While IS hopes to implement "smaller quota increases more frequently," the next increase has not yet been scheduled, meaning another increase will not likely come before the end of the term, Braun said.

In order to implement the quota increase, 30 gigabytes has been added to the Athena AFS Cell, leaving the total size at 177 gigabytes, Braun said.

IS staff members have been continually replacing older servers and disks during the past eight months as part of this process, Braun said.

"We have been targeting a quota increase for some time now," but Network Services needed to make sure it had the capacity to make the change, Braun said.

The quota was specifically increased to 12.5 megabytes because it "represented a tangible increase and was within our current means," Braun said.

Last summer, Athena switched to digital linear tape technology as its backup medium, since it writes data more quickly than the 8 mm tape previously used and can store up to 40 gigabytes, Braun said.

There will be a backup cycle of approximately one to two weeks now that the increase has been implemented, Braun said.
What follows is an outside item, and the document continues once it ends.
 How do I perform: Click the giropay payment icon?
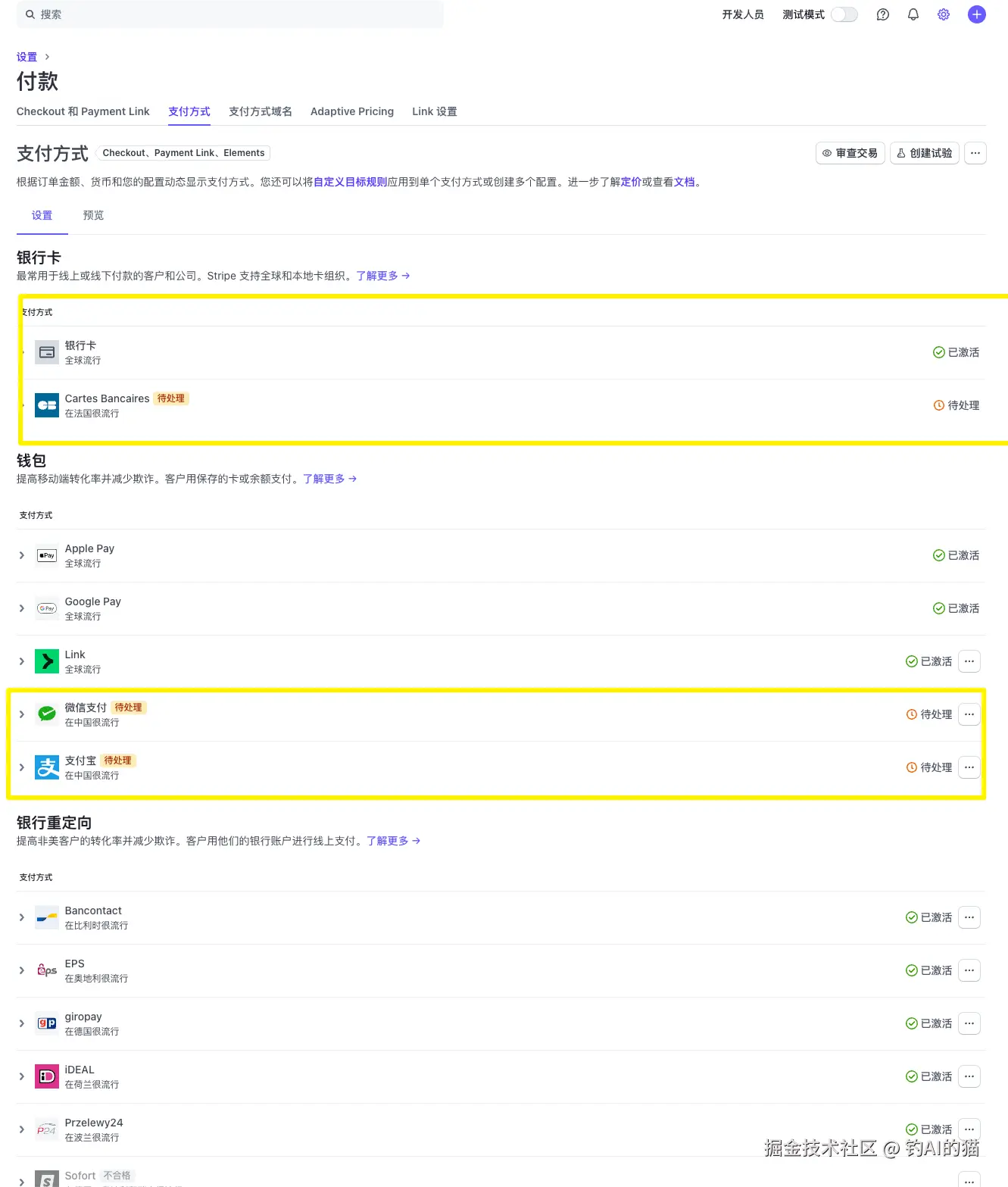pos(46,1023)
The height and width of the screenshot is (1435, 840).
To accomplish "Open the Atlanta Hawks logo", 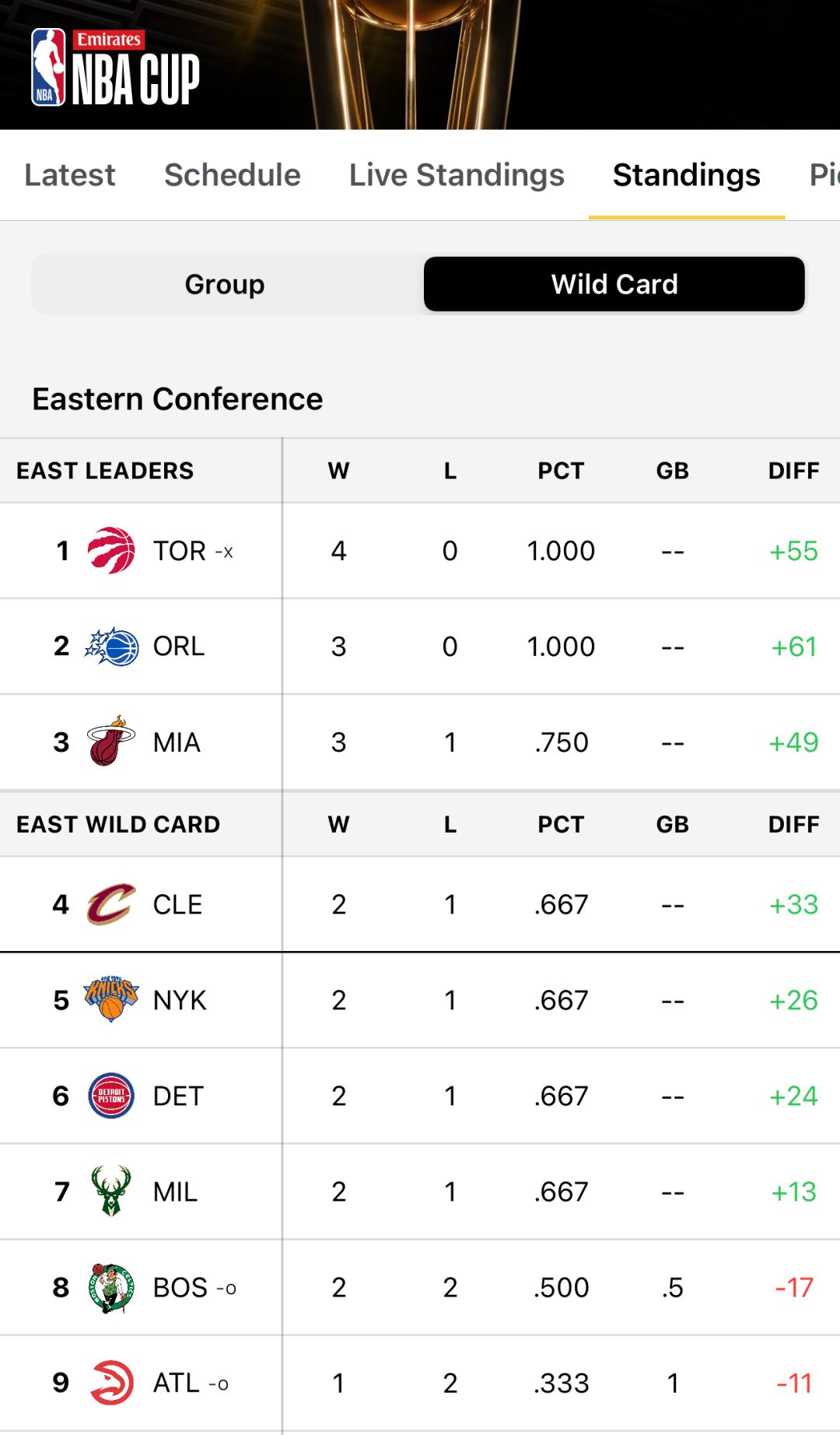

MIT gives more space than others

The amount of space that MIT makes available to its students ranks well against comparable universities.

While Stanford University has a six-megabyte quota, "it's not really hard to get more," since students can get increases if they are doing research or taking certain classes, said student Joanna L. Salgado. Salgado works the consulting desk for Stanford's computing system. "I'm jealous" of MIT's quota, she said.

The California Institute of Technology also has a six-megabyte student quota; at Harvard University, the quota is five megabytes.

Cristian A. Gonzalez and Venkatesh Satish contributed to the reporting to this story.